*Task*. Copy out each line below exactly as it appears.

[[ Data to use open ]]

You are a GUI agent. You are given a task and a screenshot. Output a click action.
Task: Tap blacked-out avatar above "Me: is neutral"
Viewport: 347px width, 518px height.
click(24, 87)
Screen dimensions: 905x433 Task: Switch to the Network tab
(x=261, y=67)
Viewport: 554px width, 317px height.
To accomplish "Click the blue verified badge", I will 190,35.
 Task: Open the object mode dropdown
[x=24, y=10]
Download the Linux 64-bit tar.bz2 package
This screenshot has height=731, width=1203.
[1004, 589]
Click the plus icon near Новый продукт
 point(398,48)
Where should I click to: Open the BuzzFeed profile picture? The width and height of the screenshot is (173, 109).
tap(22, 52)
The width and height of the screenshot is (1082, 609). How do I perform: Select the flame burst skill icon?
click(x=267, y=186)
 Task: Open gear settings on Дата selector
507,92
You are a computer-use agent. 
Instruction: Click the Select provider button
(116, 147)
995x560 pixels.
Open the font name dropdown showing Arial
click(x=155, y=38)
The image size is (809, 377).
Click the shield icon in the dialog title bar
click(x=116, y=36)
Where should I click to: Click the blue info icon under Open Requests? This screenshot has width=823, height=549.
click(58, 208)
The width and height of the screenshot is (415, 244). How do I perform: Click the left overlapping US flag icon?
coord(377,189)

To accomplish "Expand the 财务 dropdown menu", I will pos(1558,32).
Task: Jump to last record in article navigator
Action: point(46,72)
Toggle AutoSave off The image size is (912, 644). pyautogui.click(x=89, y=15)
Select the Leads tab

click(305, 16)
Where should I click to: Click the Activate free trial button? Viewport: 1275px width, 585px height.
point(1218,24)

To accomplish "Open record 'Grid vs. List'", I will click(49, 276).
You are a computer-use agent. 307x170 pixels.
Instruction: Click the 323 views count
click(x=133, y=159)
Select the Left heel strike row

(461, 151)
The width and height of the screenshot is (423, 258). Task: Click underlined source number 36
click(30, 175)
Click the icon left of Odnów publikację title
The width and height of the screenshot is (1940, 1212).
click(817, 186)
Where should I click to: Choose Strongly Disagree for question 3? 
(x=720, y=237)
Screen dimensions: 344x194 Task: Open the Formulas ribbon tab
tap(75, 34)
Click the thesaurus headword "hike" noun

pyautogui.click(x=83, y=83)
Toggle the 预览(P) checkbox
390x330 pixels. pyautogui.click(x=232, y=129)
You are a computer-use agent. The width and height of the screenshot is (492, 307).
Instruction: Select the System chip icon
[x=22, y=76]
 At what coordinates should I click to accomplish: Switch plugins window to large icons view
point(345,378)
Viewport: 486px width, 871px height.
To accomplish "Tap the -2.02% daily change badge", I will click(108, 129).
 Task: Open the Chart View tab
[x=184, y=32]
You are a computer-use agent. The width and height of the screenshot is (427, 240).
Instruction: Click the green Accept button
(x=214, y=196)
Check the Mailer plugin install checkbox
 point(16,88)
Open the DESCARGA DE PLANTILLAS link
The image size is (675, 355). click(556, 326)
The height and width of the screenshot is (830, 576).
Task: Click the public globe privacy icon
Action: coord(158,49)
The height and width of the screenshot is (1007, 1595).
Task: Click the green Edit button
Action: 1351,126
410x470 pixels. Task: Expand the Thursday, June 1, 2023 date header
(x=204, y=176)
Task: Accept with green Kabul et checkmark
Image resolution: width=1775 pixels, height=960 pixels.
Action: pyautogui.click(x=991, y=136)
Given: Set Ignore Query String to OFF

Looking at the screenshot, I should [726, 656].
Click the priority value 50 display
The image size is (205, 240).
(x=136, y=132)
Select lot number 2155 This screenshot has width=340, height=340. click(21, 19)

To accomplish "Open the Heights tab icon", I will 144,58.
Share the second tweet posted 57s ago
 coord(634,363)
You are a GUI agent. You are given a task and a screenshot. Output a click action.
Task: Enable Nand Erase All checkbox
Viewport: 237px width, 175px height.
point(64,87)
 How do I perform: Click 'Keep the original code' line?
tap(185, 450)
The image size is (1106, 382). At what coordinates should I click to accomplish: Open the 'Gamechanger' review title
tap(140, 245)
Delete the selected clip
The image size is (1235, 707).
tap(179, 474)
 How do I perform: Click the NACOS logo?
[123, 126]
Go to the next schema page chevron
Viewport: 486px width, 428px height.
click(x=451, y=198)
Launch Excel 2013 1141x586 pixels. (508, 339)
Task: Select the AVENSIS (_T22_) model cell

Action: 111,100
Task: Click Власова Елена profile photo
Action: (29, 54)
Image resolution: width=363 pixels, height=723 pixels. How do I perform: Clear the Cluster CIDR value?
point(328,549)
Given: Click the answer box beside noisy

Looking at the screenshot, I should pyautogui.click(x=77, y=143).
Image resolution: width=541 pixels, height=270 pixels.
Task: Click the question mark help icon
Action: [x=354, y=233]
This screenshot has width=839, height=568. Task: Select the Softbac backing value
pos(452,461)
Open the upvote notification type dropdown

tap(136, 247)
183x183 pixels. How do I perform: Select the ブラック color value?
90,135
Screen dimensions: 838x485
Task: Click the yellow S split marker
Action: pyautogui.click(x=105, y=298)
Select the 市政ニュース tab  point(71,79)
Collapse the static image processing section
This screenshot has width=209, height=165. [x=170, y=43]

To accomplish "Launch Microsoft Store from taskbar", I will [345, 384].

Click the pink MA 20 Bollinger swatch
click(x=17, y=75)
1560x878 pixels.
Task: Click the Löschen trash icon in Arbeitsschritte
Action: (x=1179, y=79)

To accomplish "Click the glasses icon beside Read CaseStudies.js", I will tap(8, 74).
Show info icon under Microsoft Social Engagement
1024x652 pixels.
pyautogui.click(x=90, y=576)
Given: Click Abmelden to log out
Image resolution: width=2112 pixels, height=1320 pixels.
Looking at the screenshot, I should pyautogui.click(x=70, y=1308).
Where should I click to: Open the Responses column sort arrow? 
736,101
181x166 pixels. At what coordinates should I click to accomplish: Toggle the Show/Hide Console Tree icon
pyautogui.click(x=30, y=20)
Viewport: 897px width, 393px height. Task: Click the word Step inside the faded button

[[ Data to use closed ]]

*Solution for this exercise*.
You are a GUI agent. You are given a task and a screenshot. Output a click action.
Task: Tap blacked-out avatar above "Me: is neutral"
Viewport: 347px width, 518px height.
click(24, 87)
Screen dimensions: 905x433 Task: Switch to the Network tab
(x=261, y=67)
Viewport: 554px width, 317px height.
To accomplish "Click the blue verified badge", I will 190,35.
 Task: Open the object mode dropdown
[x=24, y=10]
Download the Linux 64-bit tar.bz2 package
This screenshot has height=731, width=1203.
[1004, 589]
Click the plus icon near Новый продукт
 point(398,48)
Where should I click to: Open the BuzzFeed profile picture? The width and height of the screenshot is (173, 109).
tap(22, 52)
The width and height of the screenshot is (1082, 609). How do I perform: Select the flame burst skill icon?
click(x=267, y=186)
 Task: Open gear settings on Дата selector
507,92
You are a computer-use agent. 
Instruction: Click the Select provider button
(116, 147)
995x560 pixels.
Open the font name dropdown showing Arial
click(x=155, y=38)
The image size is (809, 377).
Click the shield icon in the dialog title bar
click(x=116, y=36)
Where should I click to: Click the blue info icon under Open Requests? This screenshot has width=823, height=549.
click(58, 208)
The width and height of the screenshot is (415, 244). How do I perform: Click the left overlapping US flag icon?
coord(377,189)

To accomplish "Expand the 财务 dropdown menu", I will pos(1558,32).
Task: Jump to last record in article navigator
Action: point(46,72)
Toggle AutoSave off The image size is (912, 644). pyautogui.click(x=89, y=15)
Select the Leads tab

click(305, 16)
Where should I click to: Click the Activate free trial button? Viewport: 1275px width, 585px height.
point(1218,24)

To accomplish "Open record 'Grid vs. List'", I will click(49, 276).
You are a computer-use agent. 307x170 pixels.
Instruction: Click the 323 views count
click(x=133, y=159)
Select the Left heel strike row

(461, 151)
The width and height of the screenshot is (423, 258). Task: Click underlined source number 36
click(30, 175)
Click the icon left of Odnów publikację title
The width and height of the screenshot is (1940, 1212).
click(817, 186)
Where should I click to: Choose Strongly Disagree for question 3? 
(x=720, y=237)
Screen dimensions: 344x194 Task: Open the Formulas ribbon tab
tap(75, 34)
Click the thesaurus headword "hike" noun

pyautogui.click(x=83, y=83)
Toggle the 预览(P) checkbox
390x330 pixels. pyautogui.click(x=232, y=129)
You are a computer-use agent. The width and height of the screenshot is (492, 307).
Instruction: Select the System chip icon
[x=22, y=76]
 At what coordinates should I click to accomplish: Switch plugins window to large icons view
point(345,378)
Viewport: 486px width, 871px height.
To accomplish "Tap the -2.02% daily change badge", I will click(108, 129).
 Task: Open the Chart View tab
[x=184, y=32]
You are a computer-use agent. The width and height of the screenshot is (427, 240).
Instruction: Click the green Accept button
(x=214, y=196)
Check the Mailer plugin install checkbox
 point(16,88)
Open the DESCARGA DE PLANTILLAS link
The image size is (675, 355). click(556, 326)
The height and width of the screenshot is (830, 576).
Task: Click the public globe privacy icon
Action: coord(158,49)
The height and width of the screenshot is (1007, 1595).
Task: Click the green Edit button
Action: 1351,126
410x470 pixels. Task: Expand the Thursday, June 1, 2023 date header
(x=204, y=176)
Task: Accept with green Kabul et checkmark
Image resolution: width=1775 pixels, height=960 pixels.
Action: pyautogui.click(x=991, y=136)
Given: Set Ignore Query String to OFF

Looking at the screenshot, I should [726, 656].
Click the priority value 50 display
The image size is (205, 240).
(x=136, y=132)
Select lot number 2155 This screenshot has width=340, height=340. click(21, 19)

To accomplish "Open the Heights tab icon", I will 144,58.
Share the second tweet posted 57s ago
 coord(634,363)
You are a GUI agent. You are given a task and a screenshot. Output a click action.
Task: Enable Nand Erase All checkbox
Viewport: 237px width, 175px height.
point(64,87)
 How do I perform: Click 'Keep the original code' line?
tap(185, 450)
The image size is (1106, 382). At what coordinates should I click to accomplish: Open the 'Gamechanger' review title
tap(140, 245)
Delete the selected clip
The image size is (1235, 707).
tap(179, 474)
 How do I perform: Click the NACOS logo?
[123, 126]
Go to the next schema page chevron
Viewport: 486px width, 428px height.
click(x=451, y=198)
Launch Excel 2013 1141x586 pixels. (508, 339)
Task: Select the AVENSIS (_T22_) model cell

Action: 111,100
Task: Click Власова Елена profile photo
Action: (29, 54)
Image resolution: width=363 pixels, height=723 pixels. How do I perform: Clear the Cluster CIDR value?
point(328,549)
Given: Click the answer box beside noisy

Looking at the screenshot, I should pyautogui.click(x=77, y=143).
Image resolution: width=541 pixels, height=270 pixels.
Task: Click the question mark help icon
Action: [x=354, y=233]
This screenshot has width=839, height=568. Task: Select the Softbac backing value
pos(452,461)
Open the upvote notification type dropdown

tap(136, 247)
183x183 pixels. How do I perform: Select the ブラック color value?
90,135
Screen dimensions: 838x485
Task: Click the yellow S split marker
Action: pyautogui.click(x=105, y=298)
Select the 市政ニュース tab  point(71,79)
Collapse the static image processing section
This screenshot has width=209, height=165. [x=170, y=43]

To accomplish "Launch Microsoft Store from taskbar", I will [345, 384].

Click the pink MA 20 Bollinger swatch
click(x=17, y=75)
1560x878 pixels.
Task: Click the Löschen trash icon in Arbeitsschritte
Action: (x=1179, y=79)

To accomplish "Click the glasses icon beside Read CaseStudies.js", I will tap(8, 74).
Show info icon under Microsoft Social Engagement
1024x652 pixels.
pyautogui.click(x=90, y=576)
Given: Click Abmelden to log out
Image resolution: width=2112 pixels, height=1320 pixels.
Looking at the screenshot, I should pyautogui.click(x=70, y=1308).
Where should I click to: Open the Responses column sort arrow? 
736,101
181x166 pixels. At what coordinates should I click to accomplish: Toggle the Show/Hide Console Tree icon
pyautogui.click(x=30, y=20)
Viewport: 897px width, 393px height. Task: Click the word Step inside the faded button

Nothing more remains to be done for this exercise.